## [Set problem]
Put the material into a numbered list, starting at the line with "The image size is (1440, 816)." and running through the end of the material. Leave out blank lines and pictures.

++++

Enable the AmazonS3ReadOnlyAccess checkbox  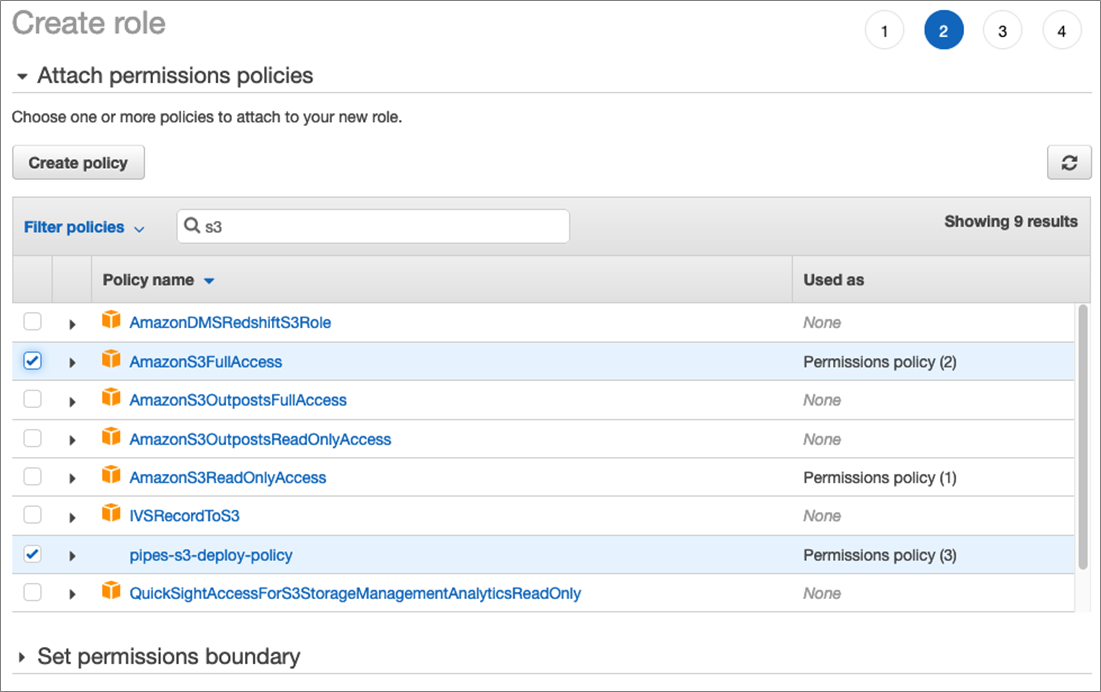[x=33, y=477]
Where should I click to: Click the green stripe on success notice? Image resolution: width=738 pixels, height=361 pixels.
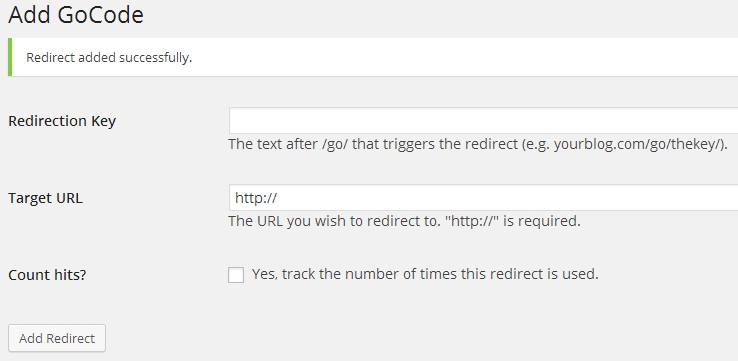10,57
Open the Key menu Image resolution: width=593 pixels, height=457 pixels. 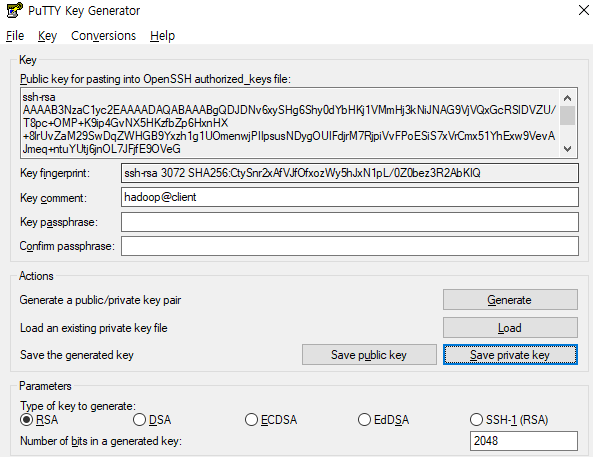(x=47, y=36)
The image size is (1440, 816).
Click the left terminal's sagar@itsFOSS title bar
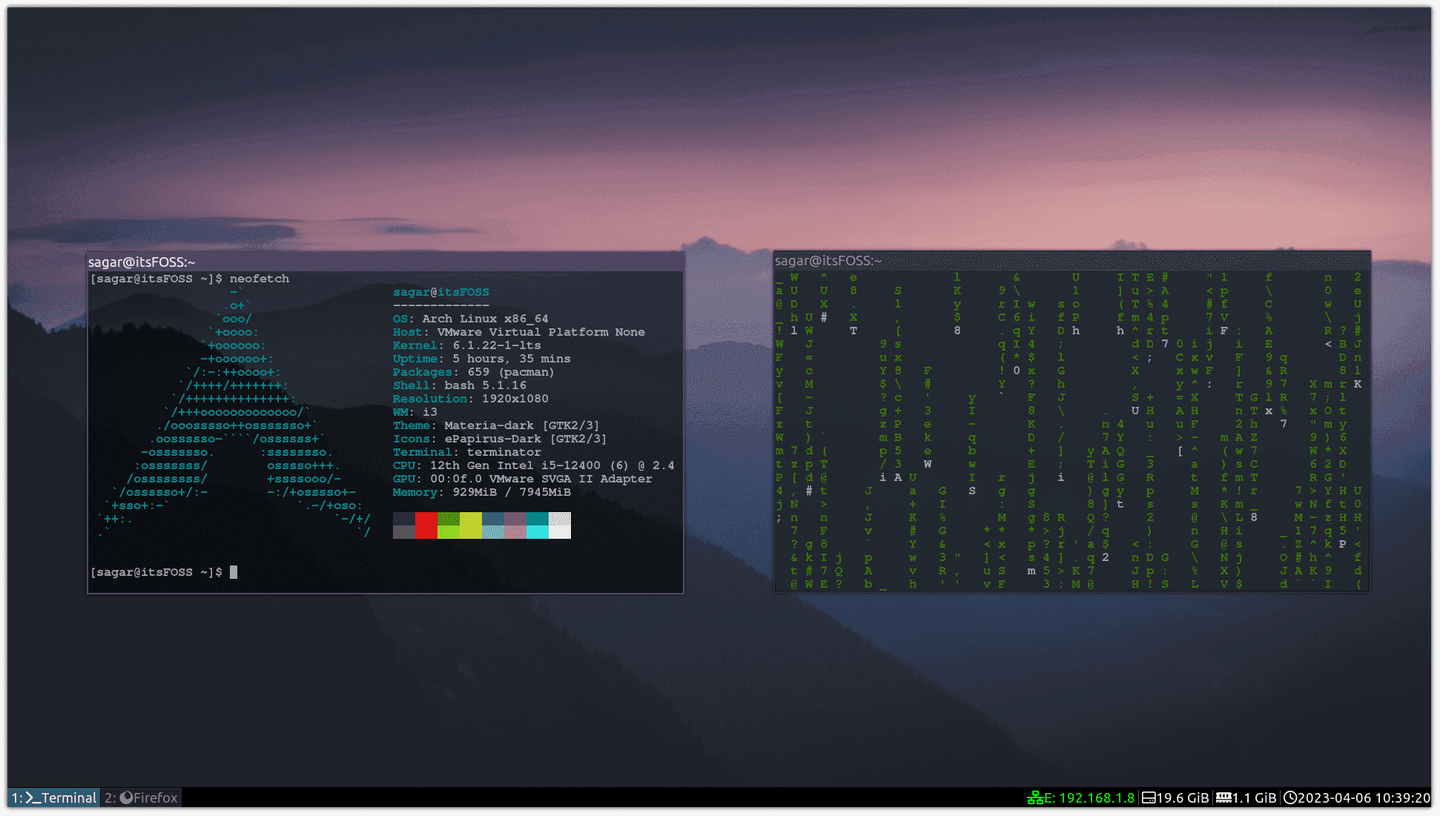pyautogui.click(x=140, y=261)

++++

## [Expected output]
1. The image size is (1440, 816).
2. Click the left terminal's sagar@itsFOSS title bar
3. pyautogui.click(x=140, y=261)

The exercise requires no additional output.